The seven-minute short leads off Voices For New Atlantis (Sunday, May 20 at 7:30pm), the eighht and final program in San Francisco Cinematheque’s wonderfully curated annual survey of the best experimental films of the last year (augmented by a program or two revisiting great work of the past). 9214, like so many films in the program, shows us the world as we’ve never seen it and likely never even imagined it.

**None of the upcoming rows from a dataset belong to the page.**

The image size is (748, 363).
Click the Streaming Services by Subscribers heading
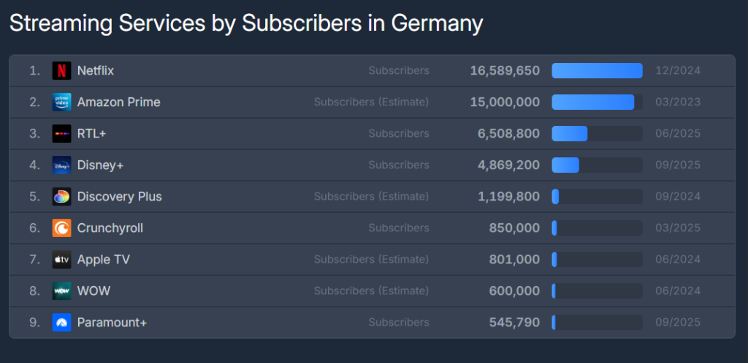point(245,23)
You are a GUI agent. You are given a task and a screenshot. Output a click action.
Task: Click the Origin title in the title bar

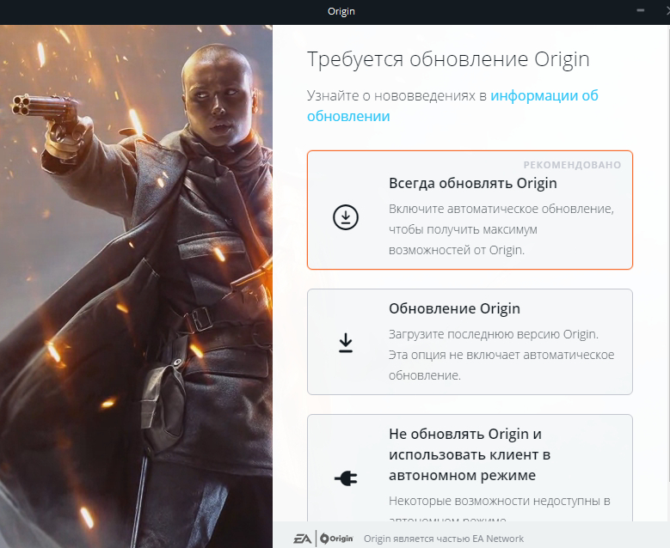pos(341,11)
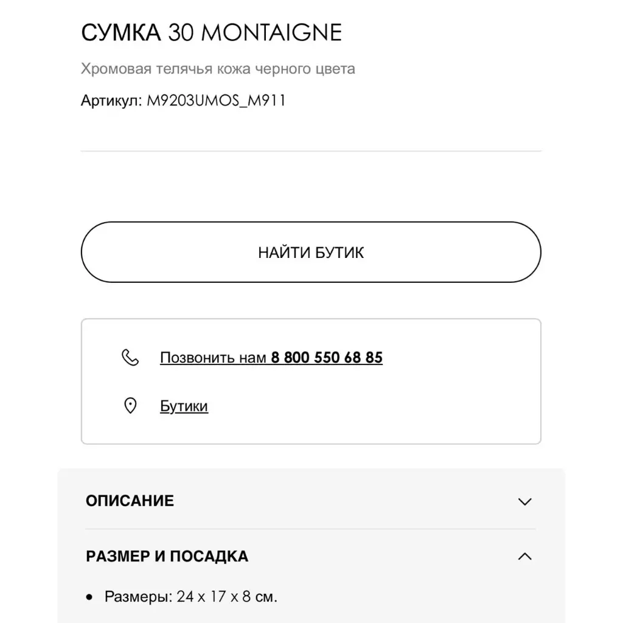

Perhaps you consider that job the domain of narrative features and documentaries. One key difference is that art and personal expression are not often the primary goals of filmmakers working in those genres — their focus is typically on storytelling, entertainment and social action. Art comes first, however, in avant-garde cinema, whether the piece is exploring the effects of light on celluloid or digital video, the delicate tone of a favorite (and perhaps obscure) work of poetry or fiction, or the ominous mood summoned by the juxtaposition of aggressive visuals and electronic music.


Sounding Glass

That’s precisely what Sylvia Schedelbauer conjures in Sound of Glass, 10 minutes of black-and-white intensity comprised primarily of still photographs animated and fueled by a spinal cord-jostling strobe effect. This mysterious, disturbing film evokes one man’s state of mind, though the precise state is wide open to interpretation: is he a criminal on the run, or are we simply privy to the images lodged in his subconscious from a lifetime of watching movies, or is he revisiting the world (both personal and universal) that he’s seen and experienced in his time on Earth?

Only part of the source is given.